Workers Lose Billions in Unpaid Wages Every Year

Enforcement of Fair Pay Laws Is Key to Protecting Workers’ Paychecks and Promoting Good Jobs and a Level Playing Field for Employers

Corporations steal billions of dollars from their workers each year, resulting in losses to the economy and wreaking havoc in the lives of millions of workers. The failure to enforce wage laws creates severe economic insecurity for workers and encourages dishonest employers to continue their illegal wage practices—in effect subsidizing abusive business models at the expense of honest, law-abiding employers. According to an analysis of existing survey data by the Economic Policy Institute, an estimated $15 billion is lost just to minimum wage violations every year.[1]

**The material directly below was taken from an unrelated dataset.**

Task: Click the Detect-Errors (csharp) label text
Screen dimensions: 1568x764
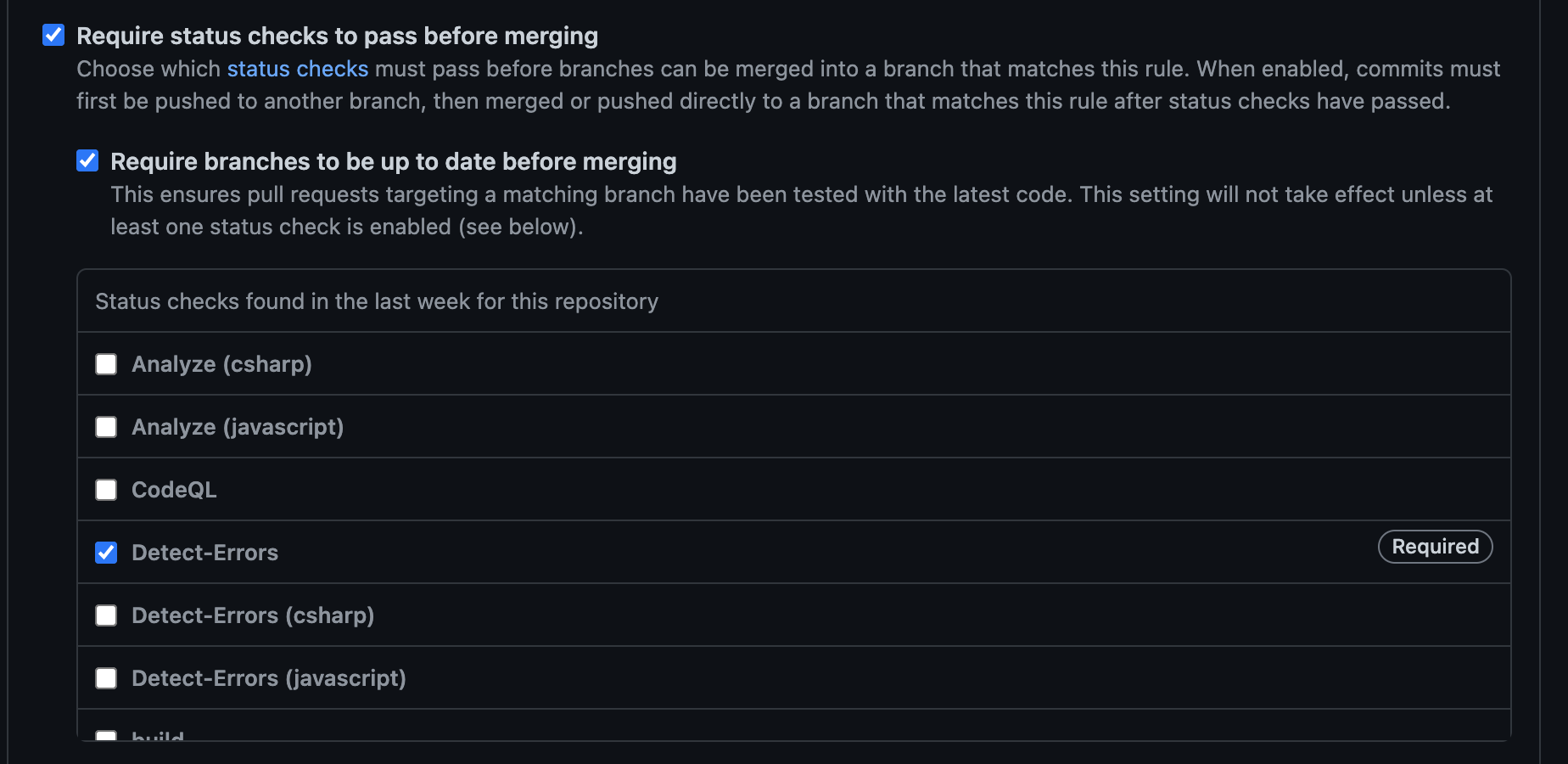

Although the nation’s fair pay laws have been on the books since the turn of the 20th century, enforcement remains startingly rare, especially in light of increasingly aggressive trends such as corporate fissuring (which has created confusion for agencies and workers about who is responsible for wage violations) and corporate imposition of take-it-or-leave-it arbitration and collective action waivers that prohibit workers from having their day in court to recover unpaid wages. While more states are raising their minimum wage, the federal minimum wage remains stuck at a pitiful $7.25 per hour, or $15,000 per year for full-time work. And when employers do not even pay those minimum wages, workers and the economy suffer, especially in key jobs—in construction, building services, home and health care, hospitality, food processing and agriculture, warehouse, transportation, logistics, and manufacturing—that are supposed to drive our economic recovery. It is crucial that these jobs are not undercut by employer wage theft, which has been called a “national emergency.”[2]

Now is the time to act! As the federal government invests billions in infrastructure and climate jobs, these subsidies must align with good-jobs principles.



[2] Michael Felsen & M. Patricia Smith, “Wage Theft is a National Emergency,” The American Prospect, March 5, 2019.